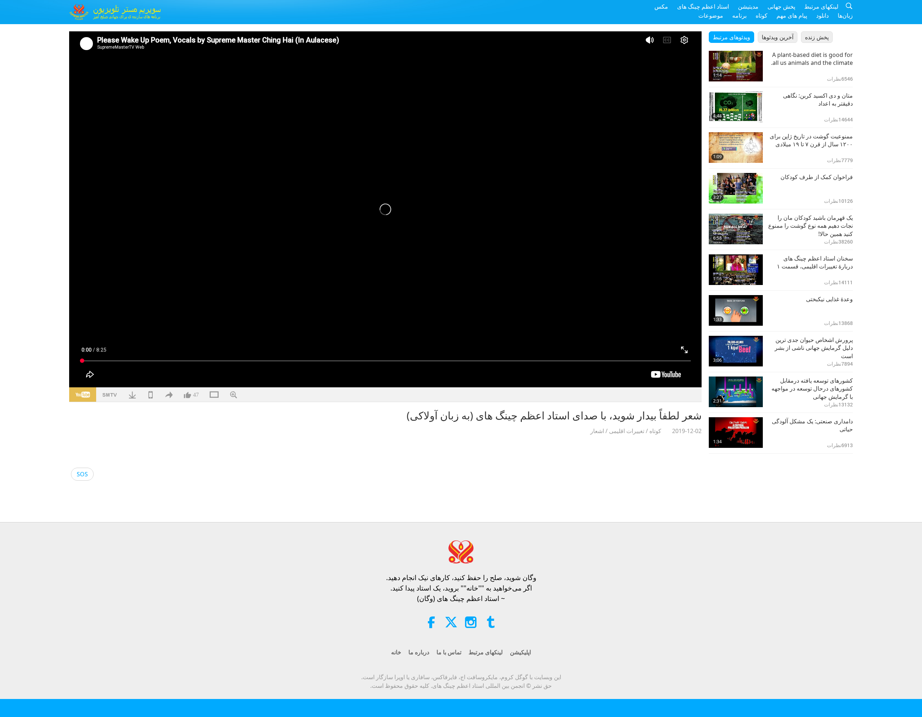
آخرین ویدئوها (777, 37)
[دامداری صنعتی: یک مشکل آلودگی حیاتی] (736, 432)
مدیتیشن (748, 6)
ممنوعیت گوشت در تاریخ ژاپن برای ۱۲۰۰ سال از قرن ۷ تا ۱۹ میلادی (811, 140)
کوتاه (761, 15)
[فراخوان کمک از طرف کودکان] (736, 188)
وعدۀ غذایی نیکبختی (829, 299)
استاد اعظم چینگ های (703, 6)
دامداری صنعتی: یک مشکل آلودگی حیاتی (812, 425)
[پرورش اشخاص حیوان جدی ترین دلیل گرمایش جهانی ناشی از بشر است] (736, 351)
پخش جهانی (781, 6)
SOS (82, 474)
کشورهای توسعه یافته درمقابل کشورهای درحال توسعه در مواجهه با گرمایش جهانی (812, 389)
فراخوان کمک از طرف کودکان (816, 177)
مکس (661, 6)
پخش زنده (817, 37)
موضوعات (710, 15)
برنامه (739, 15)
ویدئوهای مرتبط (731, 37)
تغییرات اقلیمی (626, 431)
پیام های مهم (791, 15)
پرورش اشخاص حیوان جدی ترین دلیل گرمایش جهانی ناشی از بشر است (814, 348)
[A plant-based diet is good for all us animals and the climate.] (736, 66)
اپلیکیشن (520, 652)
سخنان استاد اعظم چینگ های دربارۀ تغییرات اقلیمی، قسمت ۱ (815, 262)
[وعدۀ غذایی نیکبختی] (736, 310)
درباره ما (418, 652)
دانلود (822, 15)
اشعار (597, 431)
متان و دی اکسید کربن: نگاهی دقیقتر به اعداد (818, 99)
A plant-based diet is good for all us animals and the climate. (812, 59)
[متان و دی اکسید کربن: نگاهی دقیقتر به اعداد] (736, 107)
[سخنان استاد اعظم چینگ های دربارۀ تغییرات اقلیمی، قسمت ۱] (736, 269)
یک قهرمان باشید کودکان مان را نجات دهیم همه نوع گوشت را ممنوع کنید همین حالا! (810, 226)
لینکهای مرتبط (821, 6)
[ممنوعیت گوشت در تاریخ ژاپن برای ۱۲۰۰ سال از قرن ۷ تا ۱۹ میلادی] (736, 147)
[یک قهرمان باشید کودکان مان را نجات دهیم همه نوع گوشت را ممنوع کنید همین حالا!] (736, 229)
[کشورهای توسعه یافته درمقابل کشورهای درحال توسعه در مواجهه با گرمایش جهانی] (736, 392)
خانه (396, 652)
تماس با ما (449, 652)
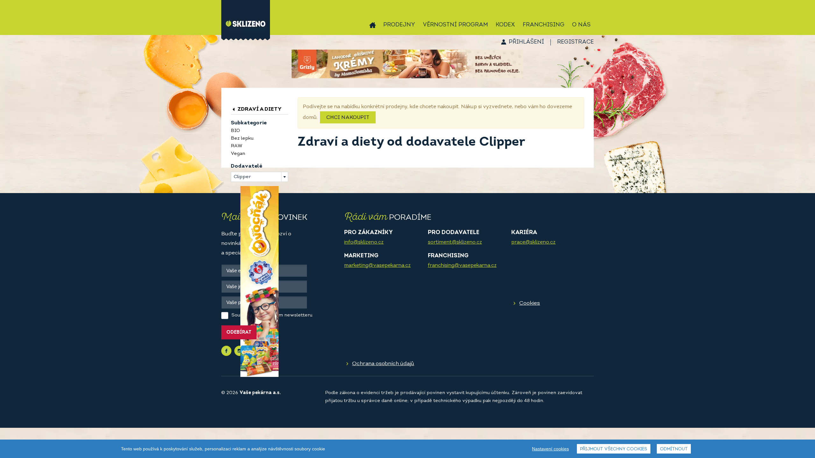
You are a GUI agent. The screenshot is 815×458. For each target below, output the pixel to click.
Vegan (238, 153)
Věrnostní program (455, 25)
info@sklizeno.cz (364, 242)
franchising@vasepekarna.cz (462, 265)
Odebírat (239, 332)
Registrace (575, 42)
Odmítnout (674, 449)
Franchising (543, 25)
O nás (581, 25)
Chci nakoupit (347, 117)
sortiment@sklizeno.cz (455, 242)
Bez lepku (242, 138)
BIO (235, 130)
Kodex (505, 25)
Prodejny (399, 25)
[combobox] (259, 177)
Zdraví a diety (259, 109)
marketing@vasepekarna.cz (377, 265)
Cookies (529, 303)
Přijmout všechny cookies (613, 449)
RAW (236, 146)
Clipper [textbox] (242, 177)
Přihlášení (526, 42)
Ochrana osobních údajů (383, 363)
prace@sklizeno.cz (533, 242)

> **Work instructions**
Render the lines of the records from the one containing "marketing@vasepekarna.cz (377, 265)" through the last line, inclusive, as a numbered list, omitting any blank lines.

> **The completed task**
1. marketing@vasepekarna.cz (377, 265)
2. Cookies (529, 303)
3. Přijmout všechny cookies (613, 449)
4. RAW (236, 146)
5. Clipper [textbox] (242, 177)
6. Přihlášení (526, 42)
7. Ochrana osobních údajů (383, 363)
8. prace@sklizeno.cz (533, 242)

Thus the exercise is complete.